A standard treatment of care for severe, progressive scoliosis involves surgery to implant adjustable metal rods that brace the spine in order to minimize curvature during growth. Although effective, the rods need to be surgically lengthened or distracted at regular intervals—about every six months—as patients grow and reach skeletal maturity. When the rods are removed, a child could have undergone 10 or more surgeries to adjust the rod length.
For the past two years, Scott Luhmann, MD, Washington University pediatric orthopedic surgeon at St. Louis Children’s Hospital, has offered to eligible patients the MAGEC® Spinal Bracing and Distraction System, which provides a less invasive option for distracting grow rods.
“These grow rods are implanted the same way as conventional rods—anchoring them above and below the curvature—but the MAGEC rods contain a small internal magnet,” explains Dr. Luhmann. “When the rods need to be lengthened, it’s a simple matter of placing an external remote control over the patient’s spine to activate the magnet and adjust the rods. This is done in the orthopedic surgery clinic without anesthetic and with no pain for the patient.”
The Food and Drug Administration approved the MAGEC rods for use in children 10 years old or younger with progressive curvatures of 50 degrees or more. Over the past year, Dr. Luhmann has become the national leader in the use of MAGEC rods, with 26 of his patients now benefiting from them.
“I’ve found my outcomes with the MAGEC rods to be comparable to those I achieved using standard grow rods,” says Dr. Luhmann. “My ability to lengthen the rods more frequently certainly contributes to successful outcomes.”
As with conventional rods, the MAGEC rods can break and need surgical replacement; in some cases, a longer MAGEC rod may need to be implanted as patients grow. In either case, patients still benefit from not having to undergo multiple surgeries for the sole purpose of lengthening the rods.

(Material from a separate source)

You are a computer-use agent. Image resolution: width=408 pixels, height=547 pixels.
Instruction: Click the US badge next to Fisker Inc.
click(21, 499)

“Once patients reach skeletal maturity, the grow rods—either conventional or MAGEC— are removed. Most then undergo a definitive spinal fusion, which can further improve alignment and appearance,” says Dr. Luhmann. “We’ve made significant progress in our ability to normalize spinal alignment for our patients with severe scoliosis. The MAGEC rods make it a much less uncomfortable process.”